• [DATA]:
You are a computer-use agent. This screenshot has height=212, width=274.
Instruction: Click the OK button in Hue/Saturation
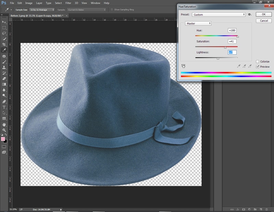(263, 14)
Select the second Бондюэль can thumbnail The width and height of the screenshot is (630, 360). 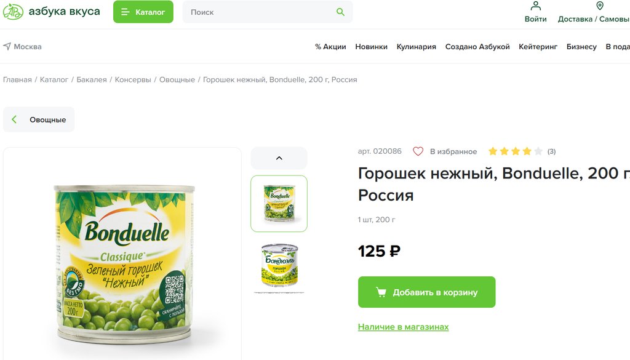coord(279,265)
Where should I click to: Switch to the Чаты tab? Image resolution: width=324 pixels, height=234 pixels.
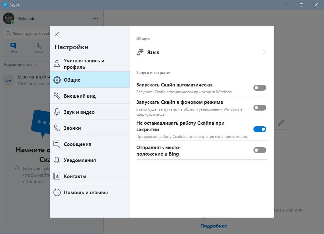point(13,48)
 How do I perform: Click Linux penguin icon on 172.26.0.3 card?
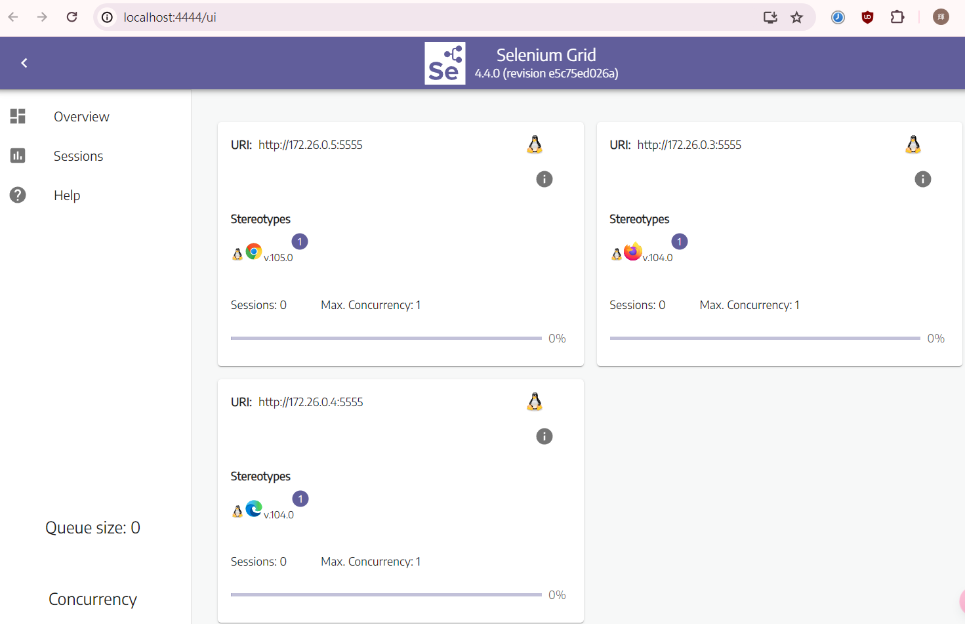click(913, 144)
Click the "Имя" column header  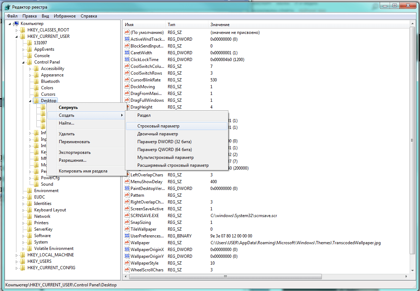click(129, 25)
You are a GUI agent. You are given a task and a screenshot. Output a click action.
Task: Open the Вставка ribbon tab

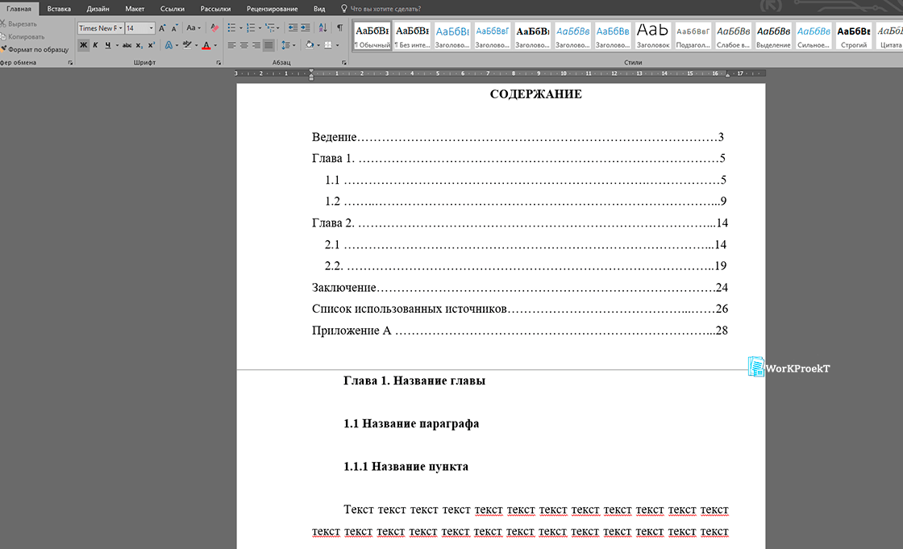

• [WORK INSTRUCTIONS]:
Identify every line above that includes the word "agent", and show those lines.

• [TASK RESPONSE]:
You are a computer-use agent. This screenshot has height=212, width=274.
You are a GUI agent. You are given a task and a screenshot. Output a click action.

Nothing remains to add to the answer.